Blaze goes up to her hotel room to change with a cop bodyguard in tow, only to be surprised by Eeeeevil sneaking up on her in a Stan Laurel mask. He pulls off the mask and Eeeeevil is revealed to be Diane/Blaze’s husband, Richard. She is happy that he is there to protect her and finds out that the surprise Derek had been babbling about earlier was his father’s arrival. After tracing the registration of the abandoned car from the drive-in, Lt. Clayton realizes the killer is Diane/Blaze’s husband and runs upstairs to save her. Blaze confesses his crimes to his wife, blaming her and her money and fame for his crimes. He handcuffs her to a chain hanging underneath the elevator car and sends it careening to the top floor, where Diane/Blaze sees Yvonne’s severed head. Lt. Clayton, along with a few other cops, find Richard and chase him to the roof. Once he is cornered, Richard puts his Stan Laurel mask back on, recites some Hamlet, and jumps. Derek finds his father’s body on the ground and cries over him. As Diane/Blaze is being loaded into an ambulance, the camera pans up to the front seat, where we see the driver, presumably Derek, wearing his father’s mask and driving off with his mother in the back. Fade out on a radio announcement that it was midnight in Hawaii, implying that Derek was going to take over where his father left off and kill people at midnight, starting with his mother.
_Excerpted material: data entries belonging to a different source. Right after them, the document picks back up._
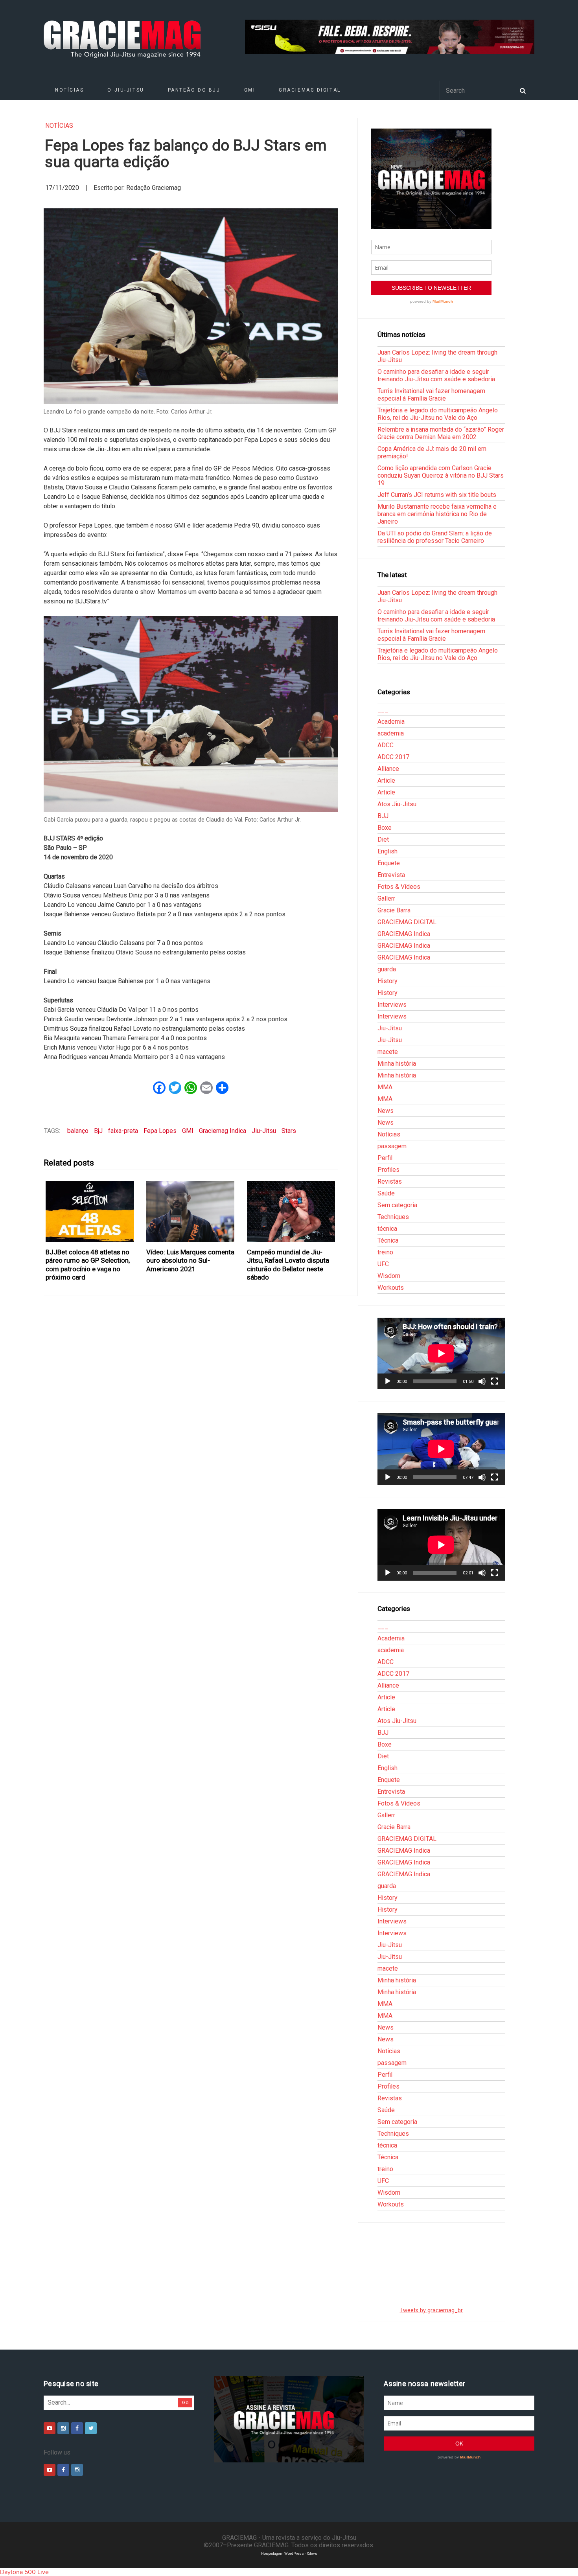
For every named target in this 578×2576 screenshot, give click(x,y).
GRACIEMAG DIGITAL (310, 90)
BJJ (382, 816)
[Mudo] (482, 1381)
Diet (383, 839)
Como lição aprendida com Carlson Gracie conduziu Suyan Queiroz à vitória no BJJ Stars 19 (440, 475)
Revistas (389, 1181)
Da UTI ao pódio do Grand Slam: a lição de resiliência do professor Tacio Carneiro (434, 537)
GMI (250, 90)
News (385, 1110)
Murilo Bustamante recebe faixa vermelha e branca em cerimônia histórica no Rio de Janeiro (437, 514)
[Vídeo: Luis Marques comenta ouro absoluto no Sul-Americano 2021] (190, 1211)
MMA (384, 1087)
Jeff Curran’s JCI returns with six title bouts (436, 494)
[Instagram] (63, 2428)
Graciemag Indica (222, 1130)
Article (386, 780)
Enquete (388, 863)
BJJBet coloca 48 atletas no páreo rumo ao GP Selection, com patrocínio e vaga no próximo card (88, 1264)
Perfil (384, 1158)
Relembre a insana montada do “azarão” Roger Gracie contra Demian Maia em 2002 (440, 433)
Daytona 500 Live (24, 2572)
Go (185, 2402)
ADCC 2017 (393, 757)
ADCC (385, 745)
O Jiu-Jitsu (125, 90)
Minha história (396, 1063)
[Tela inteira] (495, 1381)
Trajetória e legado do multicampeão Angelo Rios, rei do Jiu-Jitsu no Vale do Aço (437, 413)
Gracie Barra (393, 910)
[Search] (522, 90)
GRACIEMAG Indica (403, 934)
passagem (392, 1146)
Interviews (392, 1004)
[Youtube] (49, 2428)
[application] (441, 1353)
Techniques (393, 1217)
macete (387, 1051)
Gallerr (386, 898)
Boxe (384, 827)
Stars (289, 1130)
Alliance (388, 768)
Roger Ebert gave the film a 1½, and wrote, “New Year’s Evil is an endangered species – a plain, old-fashioned, gory thriller… But as thrillers go these days, New Year’s Evil is a throwback to an older and simpler tradition, one that flourished way back in the dimly remembered past before 1978. ” New Year’s Evil knows that it is ridiculous and plays right into that knowledge, making it a gloriously cheesy tongue-in-cheek romp that will have fans of ’80s B movies howling, although not exactly in fear.